I didn’t like people, so I tried to make sure they knew it right away. The moment they saw me, actually. I dyed my pale blond hair black, and wore it cut blunt just above my shoulders. I also wore white-framed tinted glasses over my weirdly pale gray eyes no matter the weather, and covered myself with as much black ink as I could without getting kicked out of the Residence. So nothing on my neck, face, or hands. I couldn’t even get the multiple piercings I wanted, so I hadn’t bothered with any. Not even in my ears.
That would all change today.
Today was my nineteenth birthday.
The Residence, which was what we nicknamed the group home for older kids, wasn’t going to kick me out. Not right away, at least. Not without another place to stay. But I’d be encouraged to move on. Hell, they’d been ‘transitioning’ me for two years now.
And yeah, I was an orphan. Something that wouldn’t even rate mentioning after today. Because no one cared if an adult had parents. As far as I’d seen, most adults tried to pretend they didn’t have parents. Except my shrink, who’d tried to invite me for Christmas dinner last year. As if I wanted to be trapped next to a huge turkey carcass with twenty people I didn’t know. Twenty strangers who all knew exactly who I was.
I doubt client confidentiality kept anyone’s mouth shut about me, ever. I was such a sad case. Cue the tiny violin. Orphaned at birth. Mother killed in a terrible car accident. Her body never identified. Father and extended family unknown. Surname unknown. Never adopted, though a couple of families gave it a good try. And — wait for it — with a diagnosis. The shame. The stigma. Gasp.
Excuse me while I choke on your sympathy.
Two more hours, and I could leave the country if I wanted.

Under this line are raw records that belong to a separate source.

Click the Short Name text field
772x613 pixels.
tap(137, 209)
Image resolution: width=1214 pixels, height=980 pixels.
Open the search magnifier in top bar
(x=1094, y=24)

And that was exactly the plan.
I was done with Vancouver. For now, at least. I might even get around to changing my name, if I could ever think of anything better than Rochelle Saintpaul. Yeah, the nurses at St. Paul’s Hospital nicknamed me ‘little rock,’ because I never cried. Flattering, huh? I’d seen the nickname in the nurses’ handwritten notes in my Ministry of Children and Family Development file. Then, when it came time to fill out my birth certificate, my social-worker-of-the-day figured out that Rochelle meant ‘little rock,’ and bam, I had an official name.
Whatever. Who wanted to live where it rained every day anyway?